And approved people.
Nyla’s name appeared there—in smaller print than before.
Thirty minutes in the morning. Thirty in the evening.
No unscheduled contact.
No private conversations.
No closed doors.
Clark called it balance.
Evan called it quiet.
At school, Evan stopped raising his hand.
He answered questions with what his teachers described as “appropriate brevity.”
“Yes.”
“No.”
“I don’t know.”
His drawings changed too.
Gone were the scenes of forests and stars and figures holding hands. Now his paper filled with shapes—boxes inside boxes. Lines that never touched.

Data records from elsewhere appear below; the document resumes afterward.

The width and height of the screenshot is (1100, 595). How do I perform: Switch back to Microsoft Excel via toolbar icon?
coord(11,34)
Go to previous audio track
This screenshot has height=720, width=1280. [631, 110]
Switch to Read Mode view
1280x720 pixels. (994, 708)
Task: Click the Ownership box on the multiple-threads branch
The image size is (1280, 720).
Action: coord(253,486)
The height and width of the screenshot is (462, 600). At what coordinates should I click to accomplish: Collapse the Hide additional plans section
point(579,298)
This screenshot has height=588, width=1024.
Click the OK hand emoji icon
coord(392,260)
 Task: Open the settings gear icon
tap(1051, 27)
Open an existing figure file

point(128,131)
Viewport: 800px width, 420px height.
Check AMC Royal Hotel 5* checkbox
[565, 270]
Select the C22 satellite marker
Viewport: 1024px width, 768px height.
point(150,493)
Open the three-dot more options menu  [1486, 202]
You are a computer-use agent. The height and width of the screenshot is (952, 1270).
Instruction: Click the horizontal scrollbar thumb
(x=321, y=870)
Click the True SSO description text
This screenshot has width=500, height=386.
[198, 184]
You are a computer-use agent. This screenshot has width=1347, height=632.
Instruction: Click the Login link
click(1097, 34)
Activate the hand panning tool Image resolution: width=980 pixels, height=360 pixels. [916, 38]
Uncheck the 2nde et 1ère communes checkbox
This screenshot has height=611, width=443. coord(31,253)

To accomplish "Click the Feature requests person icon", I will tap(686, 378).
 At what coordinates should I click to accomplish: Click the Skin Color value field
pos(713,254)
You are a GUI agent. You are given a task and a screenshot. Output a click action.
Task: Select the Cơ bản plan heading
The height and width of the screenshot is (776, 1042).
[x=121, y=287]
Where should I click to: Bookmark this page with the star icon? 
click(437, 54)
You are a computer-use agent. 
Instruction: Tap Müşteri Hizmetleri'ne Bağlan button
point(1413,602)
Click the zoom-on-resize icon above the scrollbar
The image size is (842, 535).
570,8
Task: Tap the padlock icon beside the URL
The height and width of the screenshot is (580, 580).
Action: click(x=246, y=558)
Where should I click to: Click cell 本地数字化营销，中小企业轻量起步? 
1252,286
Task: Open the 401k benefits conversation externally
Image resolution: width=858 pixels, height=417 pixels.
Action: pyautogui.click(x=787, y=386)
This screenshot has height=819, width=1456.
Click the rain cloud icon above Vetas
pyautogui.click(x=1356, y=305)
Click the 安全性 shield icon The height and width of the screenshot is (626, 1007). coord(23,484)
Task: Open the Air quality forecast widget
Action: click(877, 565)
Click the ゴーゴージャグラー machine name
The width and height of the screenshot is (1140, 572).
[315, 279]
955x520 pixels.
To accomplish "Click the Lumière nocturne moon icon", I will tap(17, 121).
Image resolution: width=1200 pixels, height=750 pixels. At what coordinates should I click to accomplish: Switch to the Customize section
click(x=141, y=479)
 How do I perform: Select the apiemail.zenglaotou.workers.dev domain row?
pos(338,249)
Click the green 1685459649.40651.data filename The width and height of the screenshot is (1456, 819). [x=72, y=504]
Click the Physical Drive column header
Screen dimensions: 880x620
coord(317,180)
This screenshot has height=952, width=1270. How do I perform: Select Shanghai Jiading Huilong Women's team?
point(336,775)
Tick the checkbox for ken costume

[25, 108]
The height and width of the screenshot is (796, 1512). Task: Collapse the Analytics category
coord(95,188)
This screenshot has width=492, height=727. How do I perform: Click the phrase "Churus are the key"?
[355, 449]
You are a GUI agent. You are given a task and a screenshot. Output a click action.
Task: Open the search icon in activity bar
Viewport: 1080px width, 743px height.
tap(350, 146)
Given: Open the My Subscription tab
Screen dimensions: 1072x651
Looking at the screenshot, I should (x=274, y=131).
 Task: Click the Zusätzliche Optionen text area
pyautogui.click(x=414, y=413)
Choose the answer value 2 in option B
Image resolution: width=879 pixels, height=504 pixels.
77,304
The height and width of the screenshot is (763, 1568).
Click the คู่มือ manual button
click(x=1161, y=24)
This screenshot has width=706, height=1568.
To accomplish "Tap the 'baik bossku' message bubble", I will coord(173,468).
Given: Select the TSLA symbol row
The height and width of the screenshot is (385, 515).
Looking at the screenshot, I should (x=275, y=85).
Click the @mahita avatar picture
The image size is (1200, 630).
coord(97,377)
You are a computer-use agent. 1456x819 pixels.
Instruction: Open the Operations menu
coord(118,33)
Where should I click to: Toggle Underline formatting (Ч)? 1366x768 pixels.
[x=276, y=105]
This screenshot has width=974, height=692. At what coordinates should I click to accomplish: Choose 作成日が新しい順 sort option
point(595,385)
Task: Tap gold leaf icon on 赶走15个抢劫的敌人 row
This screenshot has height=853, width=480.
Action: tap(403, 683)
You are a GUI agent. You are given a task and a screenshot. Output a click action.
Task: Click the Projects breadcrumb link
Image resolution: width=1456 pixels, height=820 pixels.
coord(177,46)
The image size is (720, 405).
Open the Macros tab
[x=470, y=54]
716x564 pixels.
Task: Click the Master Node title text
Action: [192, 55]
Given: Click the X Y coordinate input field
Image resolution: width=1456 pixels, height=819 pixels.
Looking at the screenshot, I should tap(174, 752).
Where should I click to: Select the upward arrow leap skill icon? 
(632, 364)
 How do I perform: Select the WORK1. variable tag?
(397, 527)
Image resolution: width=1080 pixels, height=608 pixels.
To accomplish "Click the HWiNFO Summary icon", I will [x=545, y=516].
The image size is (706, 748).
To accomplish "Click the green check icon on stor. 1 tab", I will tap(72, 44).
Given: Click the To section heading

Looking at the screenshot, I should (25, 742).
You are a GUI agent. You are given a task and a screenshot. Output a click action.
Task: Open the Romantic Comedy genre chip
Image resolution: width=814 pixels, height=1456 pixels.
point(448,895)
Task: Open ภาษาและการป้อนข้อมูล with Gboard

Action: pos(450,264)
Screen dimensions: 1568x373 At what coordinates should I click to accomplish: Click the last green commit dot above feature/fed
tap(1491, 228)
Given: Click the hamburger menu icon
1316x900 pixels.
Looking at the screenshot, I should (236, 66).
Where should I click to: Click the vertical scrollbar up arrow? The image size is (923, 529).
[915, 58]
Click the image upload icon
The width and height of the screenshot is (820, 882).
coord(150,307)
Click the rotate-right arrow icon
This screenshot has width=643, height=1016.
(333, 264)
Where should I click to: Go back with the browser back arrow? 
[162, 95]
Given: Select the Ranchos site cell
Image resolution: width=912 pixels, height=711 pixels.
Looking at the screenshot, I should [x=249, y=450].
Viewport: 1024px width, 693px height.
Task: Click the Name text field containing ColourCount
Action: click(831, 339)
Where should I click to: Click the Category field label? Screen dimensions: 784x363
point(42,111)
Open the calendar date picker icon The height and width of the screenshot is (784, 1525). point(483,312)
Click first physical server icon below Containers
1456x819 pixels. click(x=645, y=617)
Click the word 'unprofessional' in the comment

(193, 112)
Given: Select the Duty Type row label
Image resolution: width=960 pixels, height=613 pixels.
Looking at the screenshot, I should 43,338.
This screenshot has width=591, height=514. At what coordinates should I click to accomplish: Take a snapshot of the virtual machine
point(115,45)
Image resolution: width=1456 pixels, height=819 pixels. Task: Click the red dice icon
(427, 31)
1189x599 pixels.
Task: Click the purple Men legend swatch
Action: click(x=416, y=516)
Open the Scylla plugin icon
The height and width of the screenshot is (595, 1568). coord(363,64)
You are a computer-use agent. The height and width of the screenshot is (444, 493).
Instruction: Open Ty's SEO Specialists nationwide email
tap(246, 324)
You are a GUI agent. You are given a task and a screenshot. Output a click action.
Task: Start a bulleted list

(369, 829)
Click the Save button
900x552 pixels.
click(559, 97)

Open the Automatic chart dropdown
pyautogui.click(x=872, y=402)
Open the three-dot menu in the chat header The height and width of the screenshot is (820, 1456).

When his teacher gently asked if something was wrong, Evan smiled politely and said, “I’m fine.”
It was the safest answer.
At night, Nyla sat on her bed with her phone in her hand, staring at the clock.
She wasn’t allowed to call Evan after nine.
She watched the minutes tick past, wondering if he was awake. Wondering if he was scared. Wondering if the silence was teaching him something she could never undo.
On the fourth night, her phone buzzed.
An unknown number.
She answered without thinking.
“Nyla?” Evan’s voice whispered.
Her chest tightened so fast it hurt.
“Evan,” she breathed. “Are you okay?”
There was a pause.
“I wasn’t supposed to call,” he said. “But I couldn’t sleep.”
She closed her eyes.
“What’s wrong?” she asked softly.
“I think I did something bad,” Evan said.
Her heart cracked.
“No,” she said immediately. “No, you didn’t.”
“But everything changed,” he said. “They said it’s because… I don’t talk enough.”
Nyla swallowed hard. “Being quiet is not wrong.”
“But they keep asking questions,” Evan continued. “And when I don’t answer the way they want, they write things down.”
Her hands trembled.
“What kind of things?” she asked.
“That I’m confused,” Evan said. “That I’m influenced.”
Influenced.
By love, apparently.
The next day, Clark confronted her.
“You broke the communication rule,” he said, voice low but sharp.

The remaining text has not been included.